Naive Forecasting

The Naive model is extremely simple - take the last observed value and use this as the prediction. For such a basic model it can prove to be quite powerful. For example, here in Perth, we can forecast whether it is going to rain or not by using a naive model. If it rained today, then we forecast that it will rain tomorrow, and vice versa. Using this model we end up being correct about 80% of the time.

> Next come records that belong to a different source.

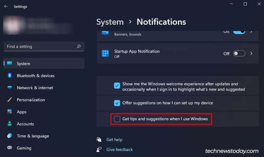Click the Bluetooth & devices icon
The width and height of the screenshot is (264, 157).
coord(10,76)

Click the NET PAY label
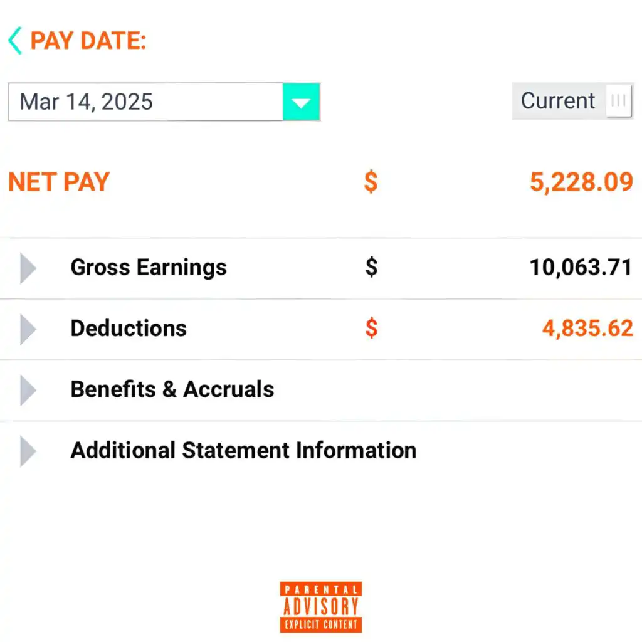(x=59, y=182)
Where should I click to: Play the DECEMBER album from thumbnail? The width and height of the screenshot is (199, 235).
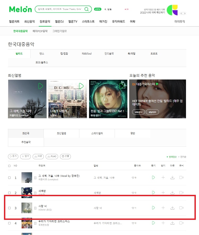pyautogui.click(x=81, y=86)
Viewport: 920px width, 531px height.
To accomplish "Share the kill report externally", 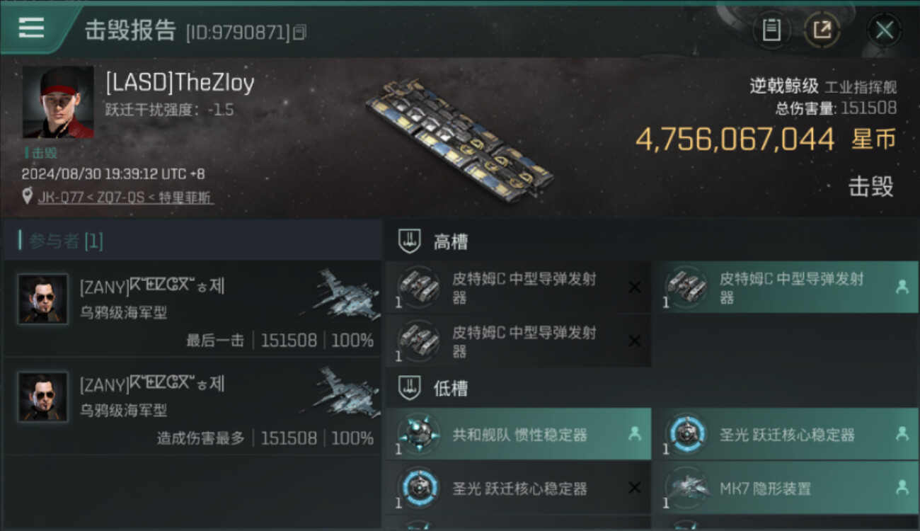I will [822, 30].
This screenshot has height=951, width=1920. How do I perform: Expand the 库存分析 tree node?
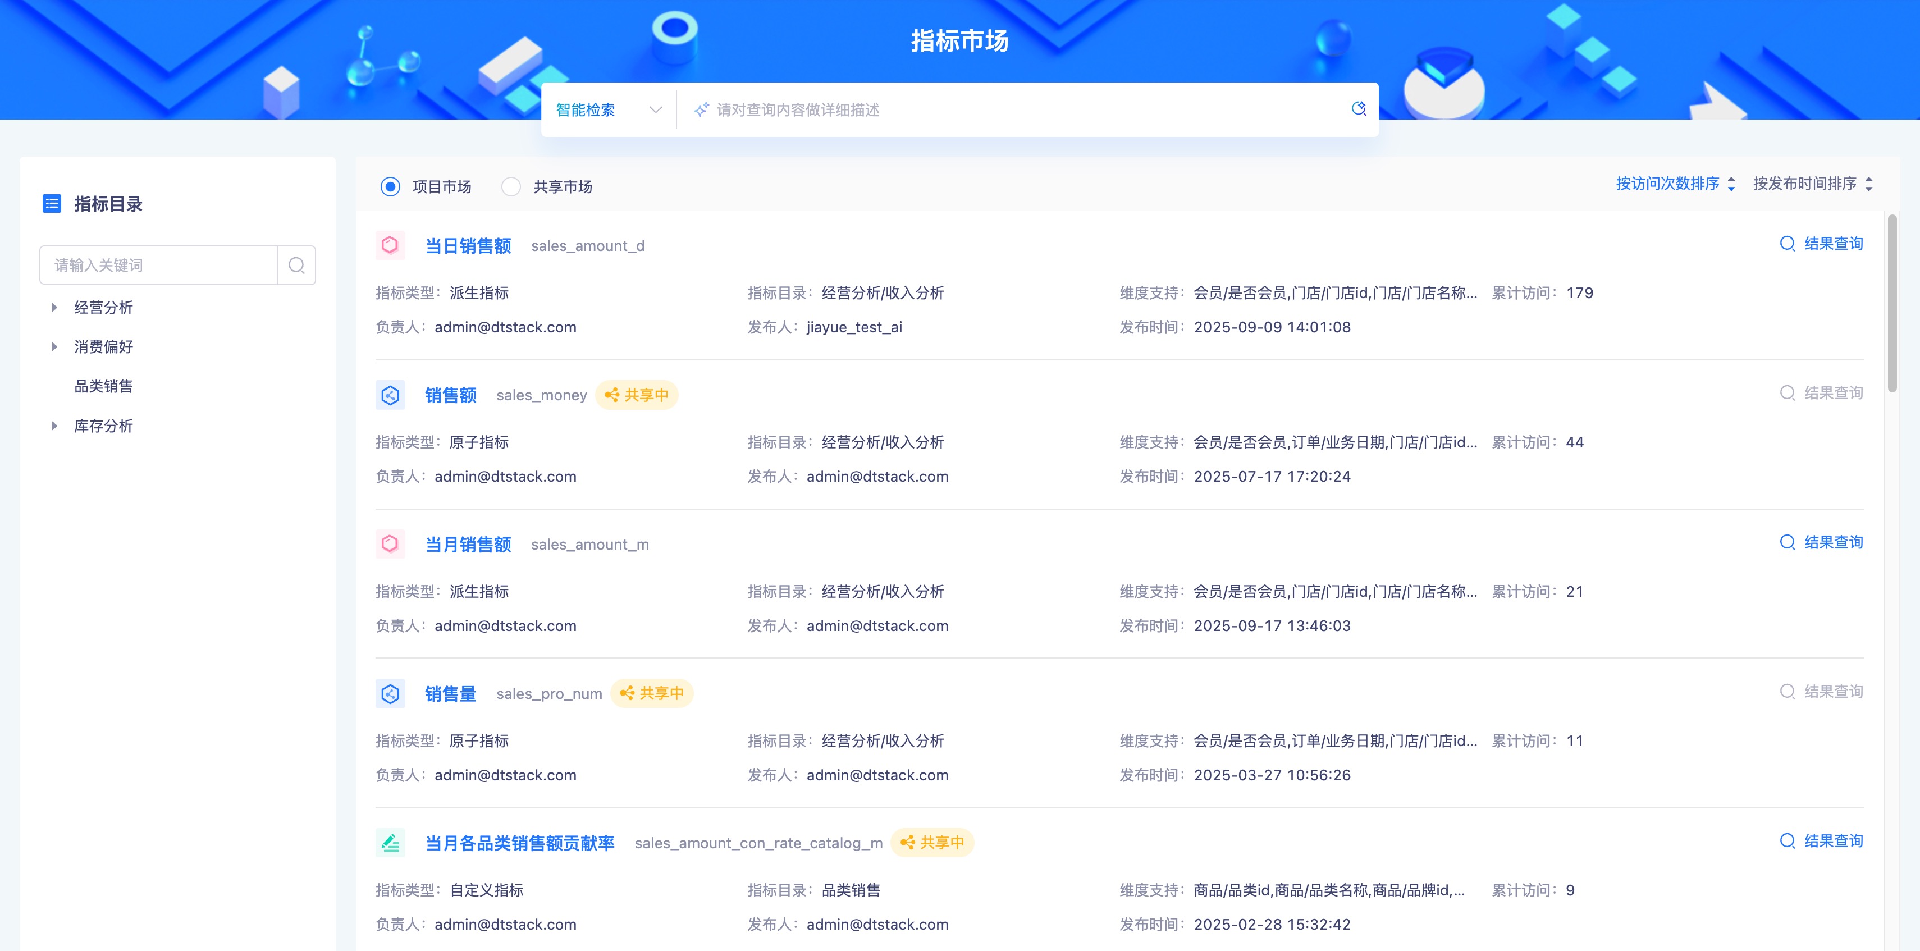(54, 426)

MON TUE WED THU FRI SAT SUN FORECAST (MON)
🌧️ 🌧️ ☀️ ☀️ ☀️ 🌧️ 🌧️ 🌧️

First we will explore a naive forecast and then see if we can improve our predictive powers using a seasonal naive forecast.

M5 Dataset

We'll use the M5 dataset hosted by Kaggle to run through a naive forecast. The M5 dataset contains the sales figures for Walmart for 1919 days and the goal of the Kaggle competition is to accurately guess the following 28 days of sales. We'll first read in the sales figures using Pandas.

import numpy as np
import pandas as pd

sales = pd.read_csv('data/sales_train_validation.csv')
print(sales.shape)
sales.head()
(30490, 1919)
id item_id dept_id cat_id store_id state_id d_1 d_2 d_3 d_4 ... d_1904 d_1905 d_1906 d_1907 d_1908 d_1909 d_1910 d_1911 d_1912 d_1913
0 HOBBIES_1_001_CA_1_validation HOBBIES_1_001 HOBBIES_1 HOBBIES CA_1 CA 0 0 0 0 ... 1 3 0 1 1 1 3 0 1 1
1 HOBBIES_1_002_CA_1_validation HOBBIES_1_002 HOBBIES_1 HOBBIES CA_1 CA 0 0 0 0 ... 0 0 0 0 0 1 0 0 0 0
2 HOBBIES_1_003_CA_1_validation HOBBIES_1_003 HOBBIES_1 HOBBIES CA_1 CA 0 0 0 0 ... 2 1 2 1 1 1 0 1 1 1
3 HOBBIES_1_004_CA_1_validation HOBBIES_1_004 HOBBIES_1 HOBBIES CA_1 CA 0 0 0 0 ... 1 0 5 4 1 0 1 3 7 2
4 HOBBIES_1_005_CA_1_validation HOBBIES_1_005 HOBBIES_1 HOBBIES CA_1 CA 0 0 0 0 ... 2 1 1 0 1 1 2 2 2 4

5 rows × 1919 columns

The first six columns are identifiers for each product - a unique store-product id, item id, and then which department, category, store and state it belongs to. Following that are the unit sales recorded for 1913 days for the 30490 products.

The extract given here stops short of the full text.